Problem requirements =>
Show each line of the data that contains the word "icon", copied in full. Matches must have the same case.

Entries shown =>
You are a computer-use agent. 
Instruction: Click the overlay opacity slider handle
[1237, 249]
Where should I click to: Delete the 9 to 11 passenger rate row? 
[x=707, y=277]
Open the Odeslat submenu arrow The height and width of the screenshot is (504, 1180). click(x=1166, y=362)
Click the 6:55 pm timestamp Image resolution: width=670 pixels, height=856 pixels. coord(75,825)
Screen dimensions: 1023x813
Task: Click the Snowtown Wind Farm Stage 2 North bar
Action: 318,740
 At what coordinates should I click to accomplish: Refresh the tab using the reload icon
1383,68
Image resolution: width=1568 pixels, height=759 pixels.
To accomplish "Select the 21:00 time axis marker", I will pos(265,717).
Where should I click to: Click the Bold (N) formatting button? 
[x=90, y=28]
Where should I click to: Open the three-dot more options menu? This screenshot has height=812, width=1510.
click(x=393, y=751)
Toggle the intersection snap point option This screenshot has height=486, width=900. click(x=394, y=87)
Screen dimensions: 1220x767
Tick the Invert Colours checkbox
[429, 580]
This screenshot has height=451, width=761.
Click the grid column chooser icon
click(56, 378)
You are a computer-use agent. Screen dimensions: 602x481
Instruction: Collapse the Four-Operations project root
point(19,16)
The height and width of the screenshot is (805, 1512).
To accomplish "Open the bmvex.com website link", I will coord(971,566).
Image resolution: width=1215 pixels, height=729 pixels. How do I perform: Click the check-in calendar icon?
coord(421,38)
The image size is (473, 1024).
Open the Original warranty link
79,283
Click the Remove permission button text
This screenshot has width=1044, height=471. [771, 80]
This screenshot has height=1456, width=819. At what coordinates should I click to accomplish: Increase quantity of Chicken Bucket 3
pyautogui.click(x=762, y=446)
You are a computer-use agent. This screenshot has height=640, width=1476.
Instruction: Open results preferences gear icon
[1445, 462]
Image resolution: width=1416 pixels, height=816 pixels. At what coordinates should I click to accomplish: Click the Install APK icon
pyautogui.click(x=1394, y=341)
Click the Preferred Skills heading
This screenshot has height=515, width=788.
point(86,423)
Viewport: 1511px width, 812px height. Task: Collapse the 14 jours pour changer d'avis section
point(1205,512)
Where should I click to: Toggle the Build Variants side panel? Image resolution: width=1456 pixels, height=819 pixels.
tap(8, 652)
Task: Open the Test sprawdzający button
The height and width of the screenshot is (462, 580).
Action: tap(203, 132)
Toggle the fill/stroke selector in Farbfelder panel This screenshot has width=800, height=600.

Result for this task =>
 At what coordinates should I click to accomplish: Refresh the tab using the reload icon
Click the grid column chooser icon
Image resolution: width=1215 pixels, height=729 pixels. How do I perform: Click the check-in calendar icon?
Instruction: Open results preferences gear icon
Image resolution: width=1416 pixels, height=816 pixels. At what coordinates should I click to accomplish: Click the Install APK icon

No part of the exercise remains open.